The incredible Minister of Militia (see my post February 13: And The Lion – See It Cowers) was largely responsible. He had many critics, but said: “My critics will stop their yelping as a puppy-dog chasing an express train gives up its job as a useless task.” He was the express train. Sir Sam, as he became, personally supervised the embarkation from Quebec of 33,000 men and 7,000 horses. The horses would not walk the gangplank to get into the ships, so they had to be lifted on board in slings. Sir Sam was a great man for getting things done in a hurry, but when the first convoy sailed, 800 horses and nearly 5,000 tons of ammunition and supplies had been left behind.
There were thirty troop transport ships escorted by three battleships and six cruisers, most of them twenty years old. As there was great danger from German submarines and surface raiders, the landing point in Britain was changed several times while the convoy was crossing the Atlantic. It arrived at Plymouth on October 14 and was met by General Alderson, commander of the Canadian forces, who had preceded them.
The British naval officer in charge of the escort was Admiral Wemyss.

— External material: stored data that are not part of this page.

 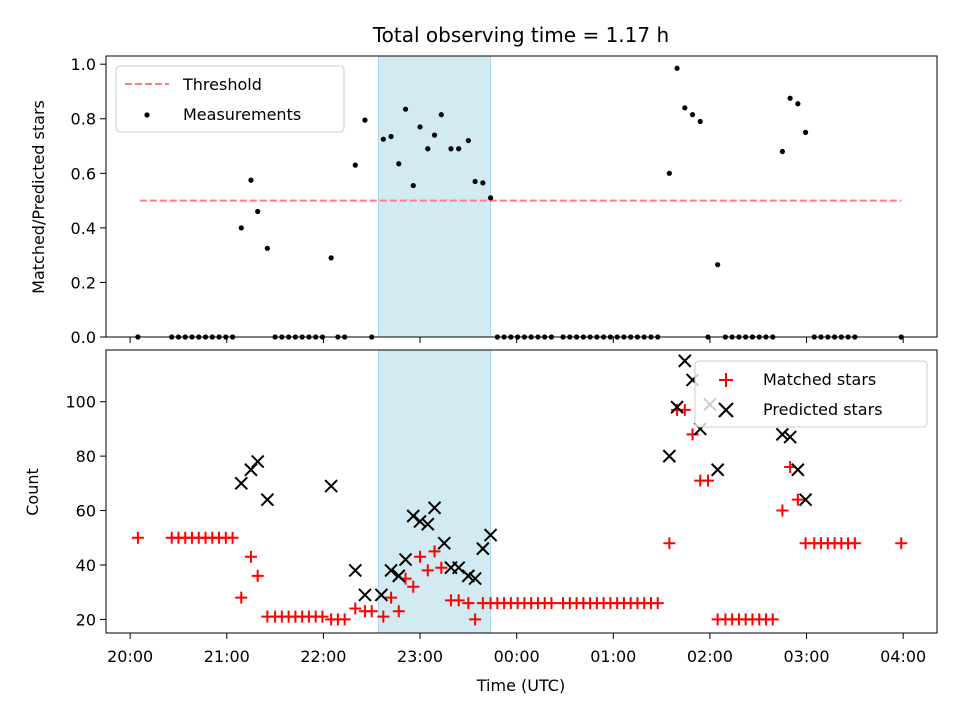 I want to click on bottom-y-tick-label: 40, so click(x=86, y=566).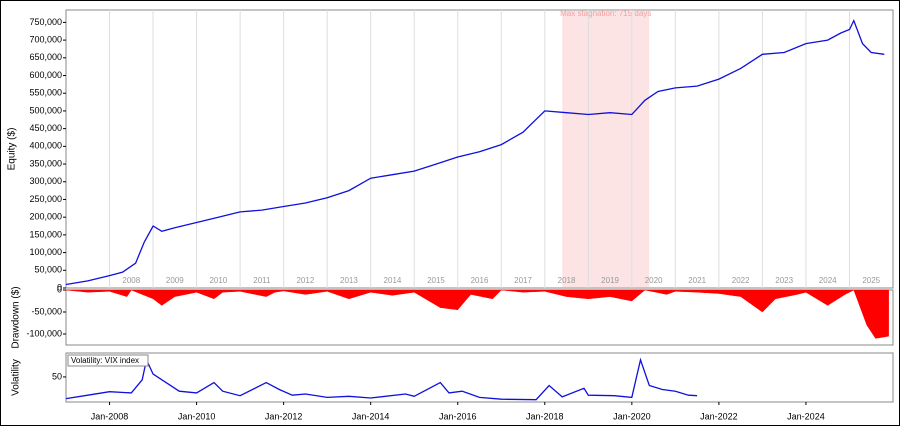 Image resolution: width=900 pixels, height=426 pixels. What do you see at coordinates (46, 146) in the screenshot?
I see `y-tick-label: 400,000` at bounding box center [46, 146].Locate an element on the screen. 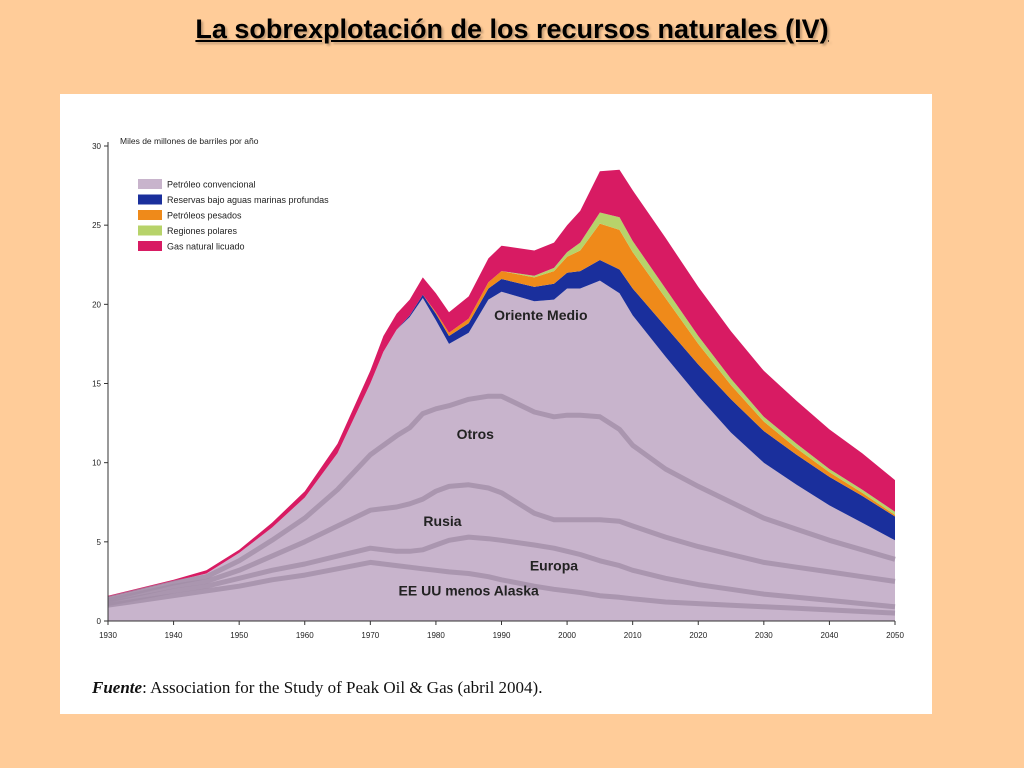  legend-label-petroleo-convencional: Petróleo convencional is located at coordinates (212, 185).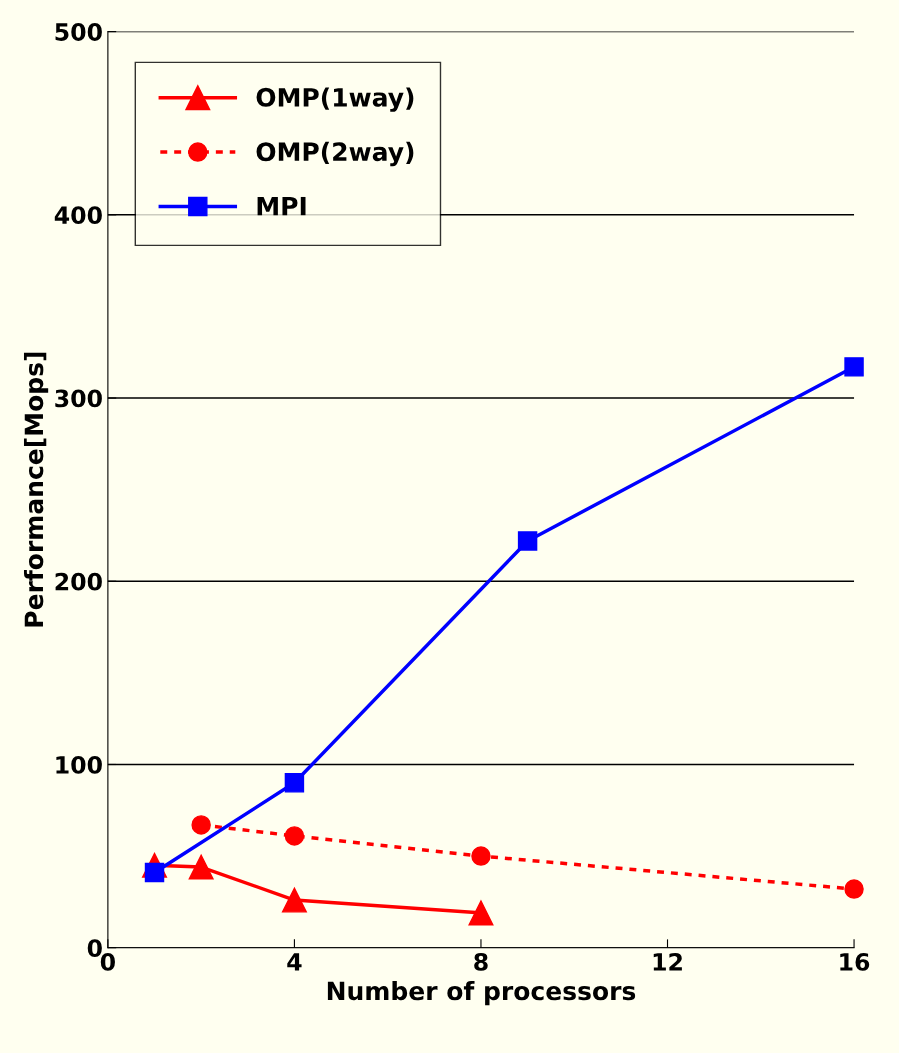 The image size is (899, 1053). Describe the element at coordinates (294, 962) in the screenshot. I see `x-tick-label: 4` at that location.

As soon as the troops were landed safely, he went to the Admiralty in London. Wemyss was boiling mad. In his opinion, the convoy had been a dreadful risk. If the first Canadian contingent had suffered heavy casualties at sea, what would have been the effect on troops coming to Britain from other parts of the Commonwealth? The senior officer replied, “Oh you must take some risks in wartime,” but Wemyss replied, “Only justifiable risks.”
Wemyss felt it would have been safer if the ships had sailed on their own, not bunched together, with the sea lanes protected as much as possible by the warships. Many ship captains felt the same way in World War II.